Revocati gli assessori, Musumeci azzera la giunta e sfida i franchi tiratori

Francesco Storace

Il Colle fa ballare anche la Sicilia. L’assemblea regionale ieri ha fatto mancare un gruzzolo di voti al presidente eletto dai siciliani, Nello Musumeci, per i grandi elettori da mandare a Roma per l’elezione del Capo dello Stato.

Sette-otto voti in meno della maggioranza. Musumeci non si è fatto intimidire e in diretta facebook ha annunciato l’azzeramento della giunta regionale siciliana. Se si approfitta del voto segreto per tentare di delegittimare istituzionalmente il governatore, è evidente che c’è il dovere di reagire e verificare chi ci sta e chi no a proseguire con lui la parte finale della legislatura.

Chi sono i franchi tiratori che hanno pensato di punire Musumeci piazzandolo in terza posizione fra i tre grandi elettori dell’isola? Il governatore non ne fa ancora i nomi, ma probabilmente si tratta anche di contese interne ai gruppi parlamentari della regione siciliana, che comunque bolla come «ricattatori» che approfittano di «mezzucci come il voto segreto».

Di qui l’azzeramento della giunta regionale.
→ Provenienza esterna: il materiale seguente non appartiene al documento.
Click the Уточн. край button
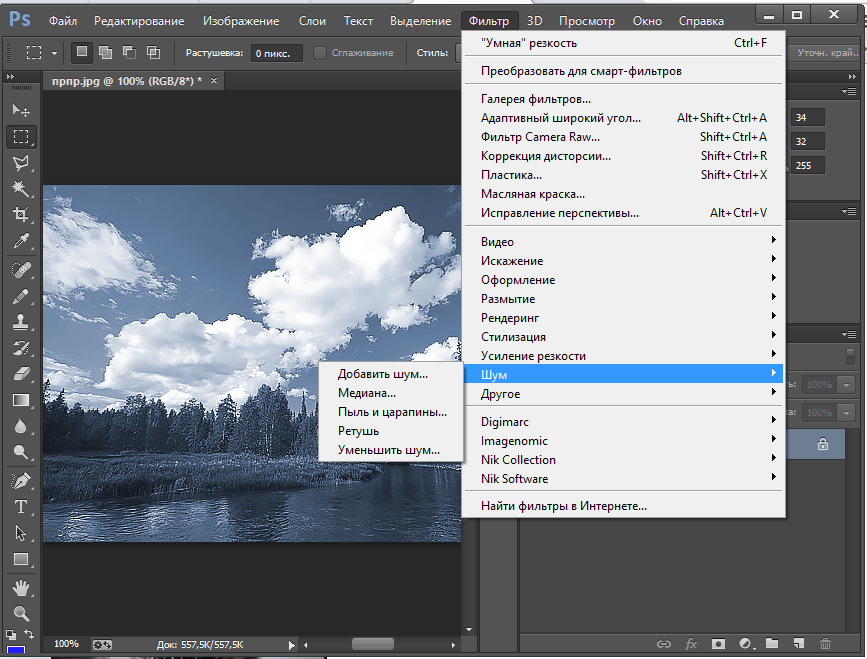The height and width of the screenshot is (659, 867). 826,52
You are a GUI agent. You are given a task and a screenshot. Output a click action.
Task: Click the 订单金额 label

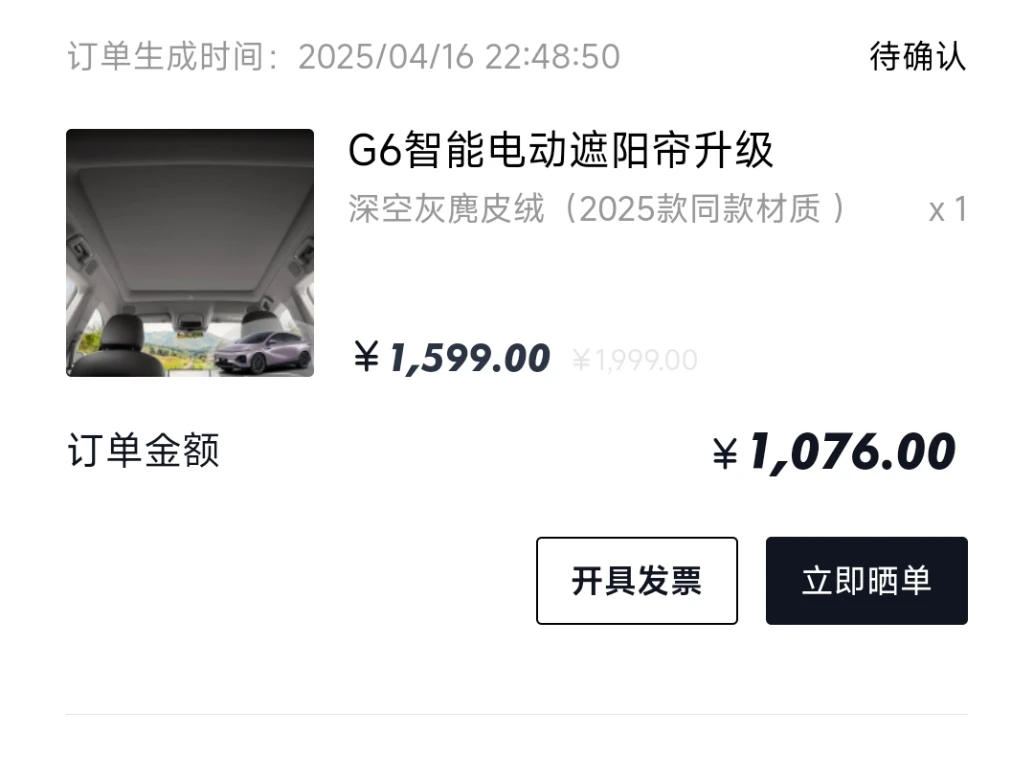tap(143, 450)
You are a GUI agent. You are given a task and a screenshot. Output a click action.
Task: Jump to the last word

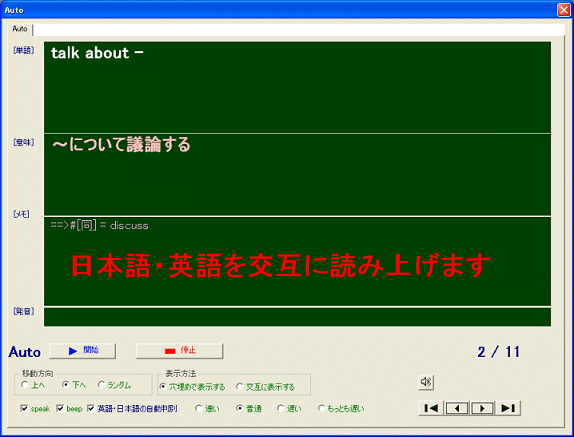508,408
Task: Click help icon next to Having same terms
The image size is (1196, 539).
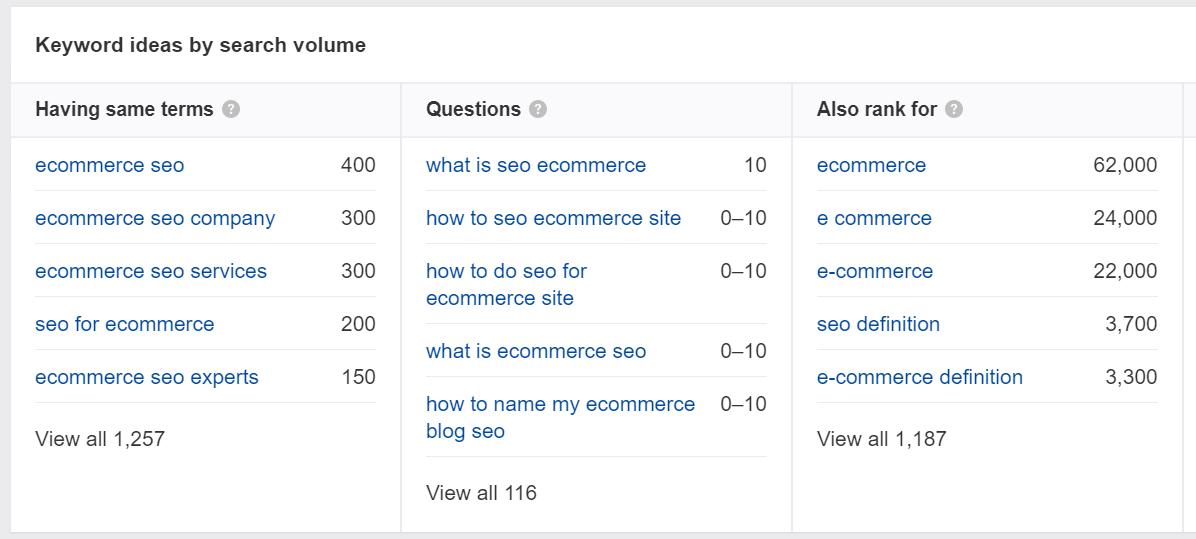Action: coord(231,110)
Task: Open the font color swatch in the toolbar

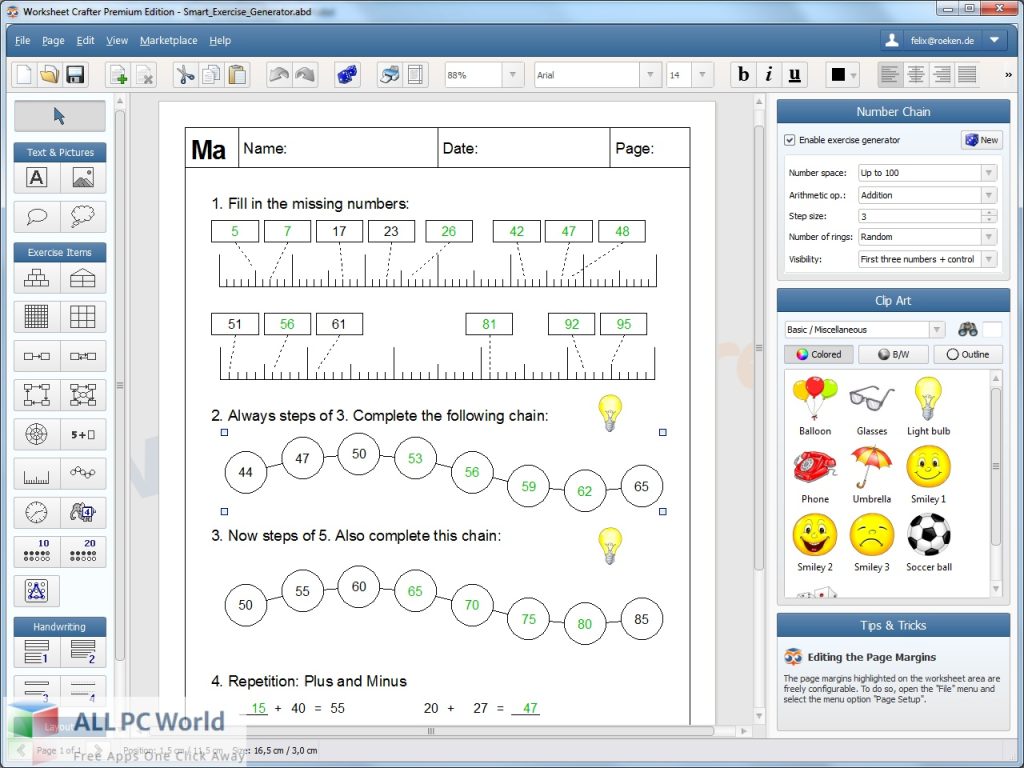Action: click(x=838, y=74)

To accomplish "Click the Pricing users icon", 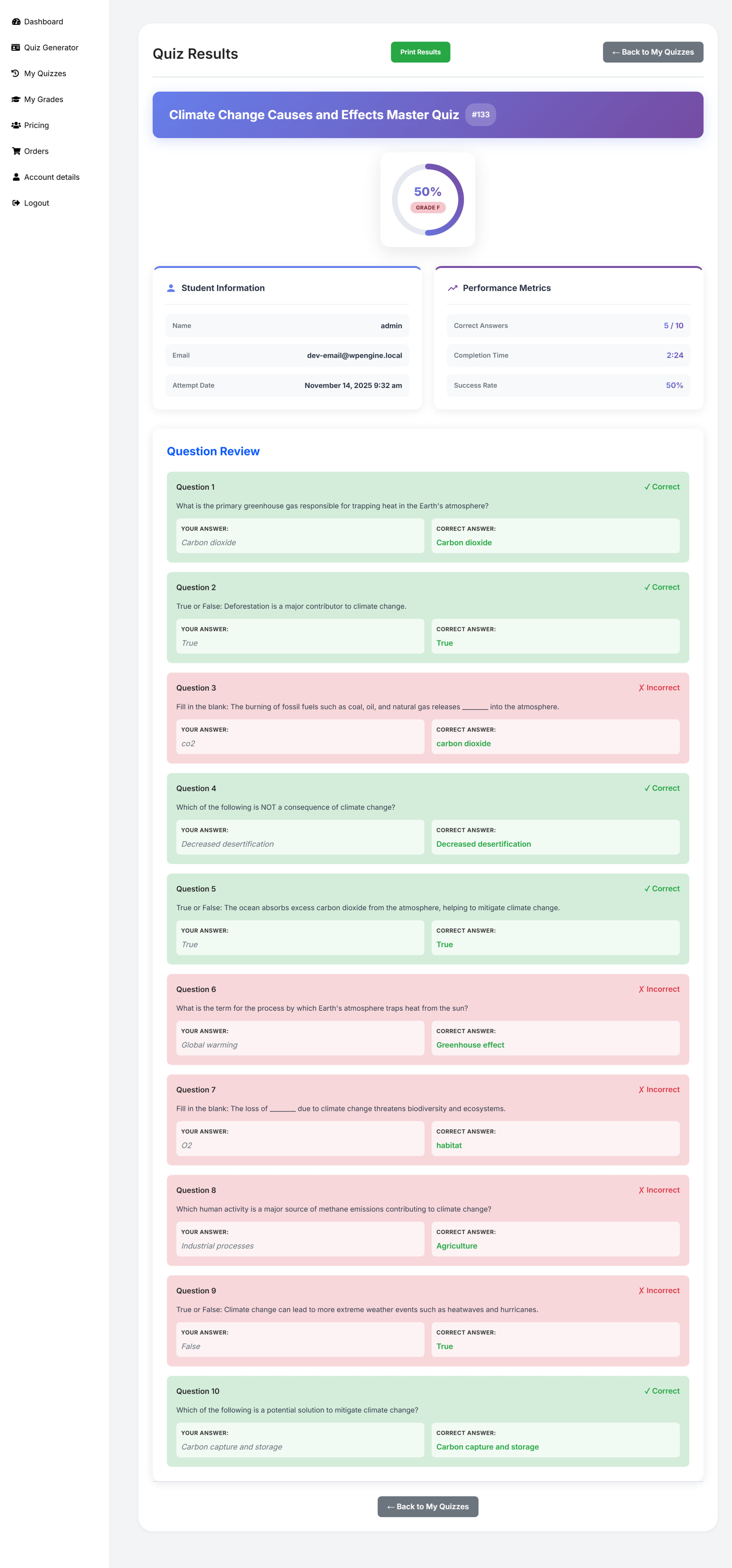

Musumeci chiederà ai partiti rose di nomi per gli assessorati, mantenendo nelle sue mani il timone del governo regionale. In buona sostanza, alla faccia di chi ne chiedeva le dimissioni, non lascia ma raddoppia.

Nel suo messaggio via social ai siciliani, Musumeci ha riferito che per quel tipo di votazione, «di solito il presidente dell’Assemblea è il più votato, come è normale che sia, poi c’è il presidente della regione che prende i voti della sua maggioranza e poi il rappresentante dell’opposizione che prende i voti dell’opposizione. Al presidente della Regione sono mancati 7-8 voti circa.

Sono stato eletto lo stesso ma il dato politico rimane. Perché mancano questi 7-8 voti? Se il voto fosse stato palese avrei avuto più voti, ma perché questi voti sono mancati? Perché alcuni deputati hanno pensato di compiere nei miei confronti quello che in gergo giudiziario si chiama atto di intimidazione. Si tratta di una sorta di resa dei conti». Che una persona seria come il governatore non può evidentemente tollerare, in una terra che troppo spesso ha sopportato una politica che si ricatta.